Bashir Ahmad Sarban (Urdu: بشیر احمد) (c. 1913 - 15 August 1992) was an impoverished Pakistani camel cart driver, who, on 20 May 1961, met with the then US vice-president Lyndon B Johnson, and accepted an invitation to come to America.

==Invitation==
In 1961, Lyndon Johnson was in Karachi, Pakistan on behalf of President Kennedy as part of a goodwill mission. He met Bashir Ahmad in a group of camel drivers on a roadside, where the men shook hands and exchanged friendly greetings. Johnson used a phrase he had used regularly in his travels, "Y'all come to Washington and see us sometime," and was surprised when the illiterate camel driver took his offer literally. With significant press attention after the acceptance, the vice-president took advantage of the People-to-People program to fund Ahmad's travel expenses.

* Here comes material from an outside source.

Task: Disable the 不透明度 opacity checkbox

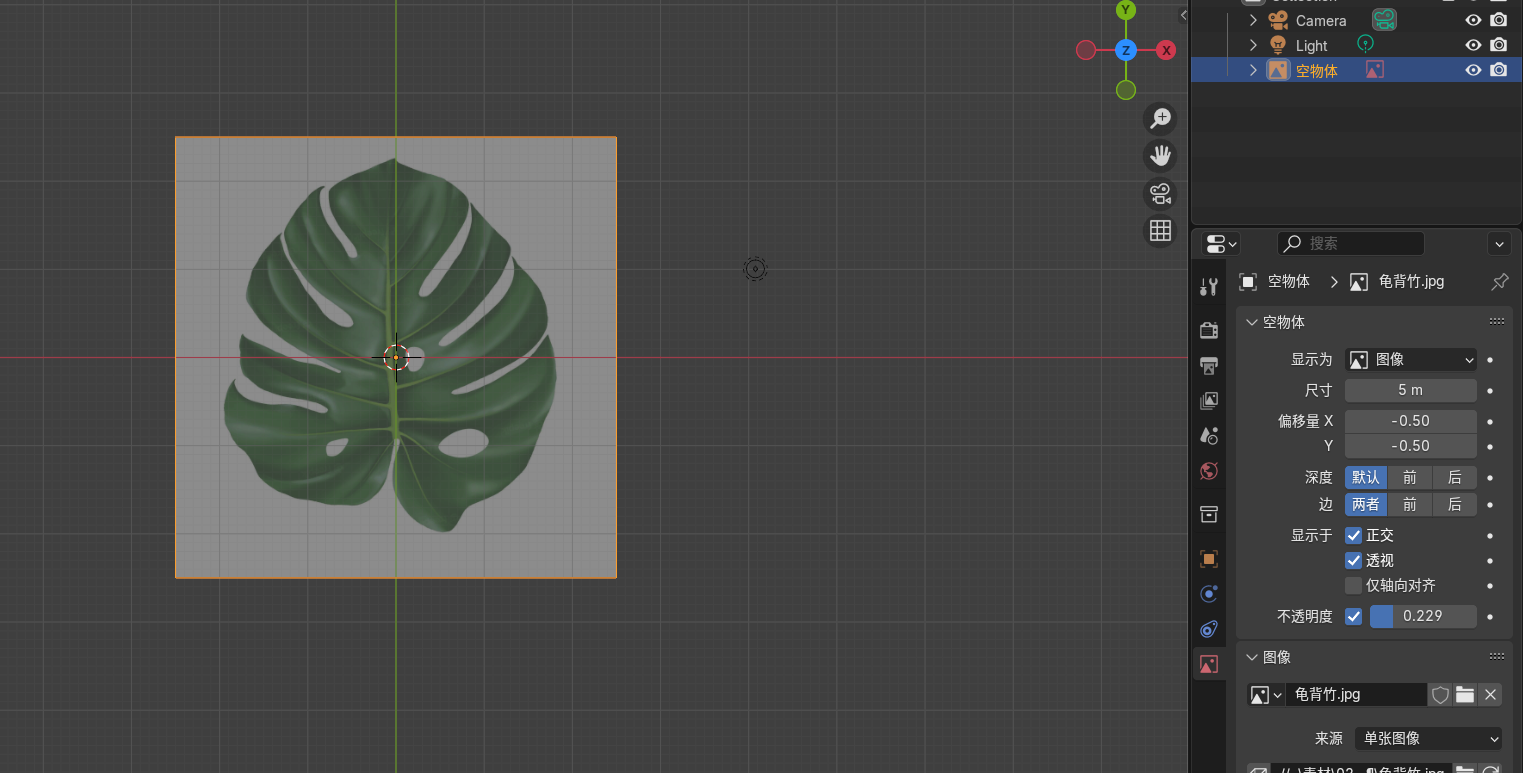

Another account indicates that Bashir was invited to the Vice President's ranch and that Johnson's surprise came not at the time but the next day in the press. Ibrahim Jalis, a popular columnist in Pakistan, reported that everyone was excited by the fact that the vice president had invited Bashir to come to America. Perhaps, he had made the above reported statement while shaking Bashir's hand, leading to the misunderstanding that he had been invited. His column was favorable to Johnson, and contained the quote, "Don't conquer a country, don't conquer a government. If you wish to conquer, conquer the hearts of the people."

==Activities==
Bashir was personally greeted by vice-president Johnson on his arrival in New York City. He was then invited to Johnson's private ranch in Texas. According to Ahmad's sons, the Pakistani beat the vice-president in a horse race, which he described as "the best moment of the trip." During his week-long stay, Ahmad was also taken to Kansas City, where he met ex-president Harry S Truman, who referred to him as 'your excellency', as well as to New York City and Washington D.C., where he was taken to the Empire State Building, the Lincoln Memorial, the Senate Floor, and to President Kennedy's office.

At the end of his stay, as a gesture of further goodwill, vice-president Johnson made arrangements for Bashir to visit the Islamic holy city of Mecca on his return to Pakistan. Per Time Magazine, this act of friendship 'brought tears to the eyes' of the destitute camel driver.